NES / Famicom
The Nintendo Entertainment System (NES, 1983 in Japan as Famicom, 1985 in North America) is the most documented 8-bit console of all time. It uses a Ricoh 2A03 CPU — essentially a 6502 at 1.79 MHz with the decimal mode disabled — paired with dedicated PPU (graphics) and APU (audio) chips.
Unlike home computers, the NES has no OS and no BASIC interpreter. Your cartridge ROM is everything — it supplies the reset vector, the interrupt handlers, and all the code. This makes NES programming more demanding than C64 or Spectrum programming, but also gives you complete control.
Languages in the IDE
| Language | Use for |
|---|---|
| 6502 / ca65 assembly | Primary language — most NES code is assembly |
| cc65 C (with NES target) | Higher-level structure, with caveats (see below) |
C on the NES
The NES has strict timing requirements (PPU must be driven in sync with the TV) and limited RAM. While cc65 supports an NES target, most production NES code is assembly. C is useful for game logic but assembly is typically needed for rendering code.
Quick start
- Select NES as the platform and Assembly as the language.
- Load the example — it shows the iNES header, startup code, and a minimal game loop structure.

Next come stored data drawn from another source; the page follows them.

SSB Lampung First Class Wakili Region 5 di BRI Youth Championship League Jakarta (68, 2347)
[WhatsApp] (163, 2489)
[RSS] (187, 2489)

- Build; the IDE loads the resulting
.nesROM into an NES emulator.
The NES has strict timing
The NES PPU requires that you don't access VRAM outside of VBlank. Most beginner crashes are caused by reading/writing PPU registers at the wrong time. Read the template comments carefully.
Hardware overview
CPU — Ricoh 2A03 (modified 6502) at 1.79 MHz (NTSC)
The 2A03 is a 6502 with the decimal mode instruction (SED/CLD still exist, but ADC/SBC don't use BCD). It's otherwise identical — same registers, same addressing modes, same instruction timings.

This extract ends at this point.